R_p – R_f = α + β_mkt * (R_mkt – R_f) + β_smb * SMB + β_hml * HML + ε

Where:

R_p - R_f is the portfolio’s excess return (return over the risk-free rate).
α (Alpha) is the unexplained return. This is what we’re looking for! A positive and statistically significant alpha suggests the strategy has generated returns not explained by its exposure to these common risk factors.
(R_mkt - R_f) is the market risk premium (the market’s return minus the risk-free rate).
SMB is the return of the size factor.
HML is the return of the value factor.
β (beta) coefficients are the sensitivities of our portfolio to each of these factors. For example, a high β_smb means our portfolio behaves like a small-cap fund.
ε (epsilon) is the error term, representing the portion of the return not explained by the model.

Our goal is to run this regression for our MPT strategy and interpret the results.

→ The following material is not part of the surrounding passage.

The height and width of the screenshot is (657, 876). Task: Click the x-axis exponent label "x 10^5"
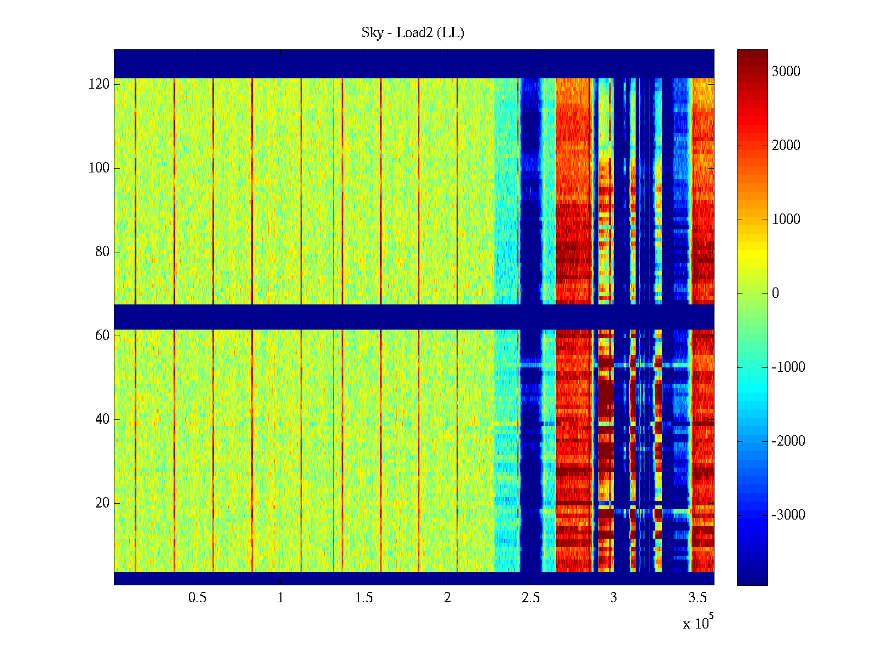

Let’s Get Coding: Implementing the Model

We will analyze the returns of the “MPT Strategy” we generated in the previous backtesting article.

Prerequisites

You will need the statsmodels library for running the regression. If you don’t have it, install it now:

pip install numpy pandas pandas-datareader matplotlib scipy statsmodels

Step 1: Gathering the Data

First, we need the Fama-French factor data. Luckily, Kenneth French makes this data publicly available on his website. pandas-datareader has a convenient function to download it directly.

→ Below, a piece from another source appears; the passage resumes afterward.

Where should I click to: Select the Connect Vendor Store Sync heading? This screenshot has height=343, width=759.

We also need the returns of our MPT strategy from the previous article. For this guide, we will quickly regenerate them.

import pandas as pd
import numpy as np
import yfinance as yf # Import yfinance 
from scipy.optimize import minimize
import statsmodels.api as sm
import pandas_datareader.data as web # Import pandas_datareader.data as web

# --- Regenerate MPT Strategy Returns---

# 1. Fetch Price Data
tickers = ['AAPL', 'MSFT', 'GOOGL', 'AMZN', 'JPM', 'V', 'PG', 'JNJ']
start_date = '2010-01-01'
end_date = '2023-12-31' # Use a consistent end date
adj_close_df = pd.DataFrame()
for ticker in tickers:
    # Use yfinance to fetch data
    data = yf.download(ticker, start=start_date, end=end_date)
    # Access 'Adj Close' using the multi-level column index
    adj_close_df[ticker] = data['Close']
log_returns = np.log(adj_close_df / adj_close_df.shift(1)).dropna()

# 2. Optimization Function
risk_free_rate = 0.02
def get_optimal_weights(log_returns_slice):
    mean_returns = log_returns_slice.mean()
    cov_matrix = log_returns_slice.cov()
    num_assets = len(tickers)
    def get_portfolio_stats(weights):
        r = np.sum(mean_returns * weights) * 252
        v = np.sqrt(np.dot(weights.T, np.dot(cov_matrix, weights))) * np.sqrt(252)
        return np.array([r, v, (r - risk_free_rate) / v])
    def neg_sharpe(weights): return -get_portfolio_stats(weights)[2]
    constraints = ({'type': 'eq', 'fun': lambda w: np.sum(w) - 1})
    bounds = tuple((0, 1) for _ in range(num_assets))
    initial_weights = np.array([1./num_assets] * num_assets)
    result = minimize(neg_sharpe, initial_weights, method='SLSQP', bounds=bounds, constraints=constraints)
    return result.x

# 3. Backtest Loop
rebalance_dates = log_returns.resample('Y').first().index
portfolio_returns_list = []
for i in range(1, len(rebalance_dates) -1):
    start_opt = rebalance_dates[i-1]
    end_opt = rebalance_dates[i]
    start_hold = end_opt
    end_hold = rebalance_dates[i+1]
    optimization_data = log_returns.loc[start_opt:end_opt]
    try:
        optimal_weights = get_optimal_weights(optimization_data)
    except:
        optimal_weights = np.array([1./len(tickers)] * len(tickers))
    holding_period_returns = log_returns.loc[start_hold:end_hold]
    period_portfolio_return = np.dot(holding_period_returns, optimal_weights)
    portfolio_returns_list.append(pd.Series(period_portfolio_return, index=holding_period_returns.index))
mpt_returns = pd.concat(portfolio_returns_list)
mpt_returns.name = "MPT_Strategy"

print("MPT Strategy Returns (first 5 days):")
print(mpt_returns.head())

# --- Step 1 (Continued): Fetch Fama-French Data ---

# Download the 3-factor model data (daily)
ff_factors = web.DataReader('F-F_Research_Data_Factors_daily', 'famafrench', start=start_date, end=end_date)[0]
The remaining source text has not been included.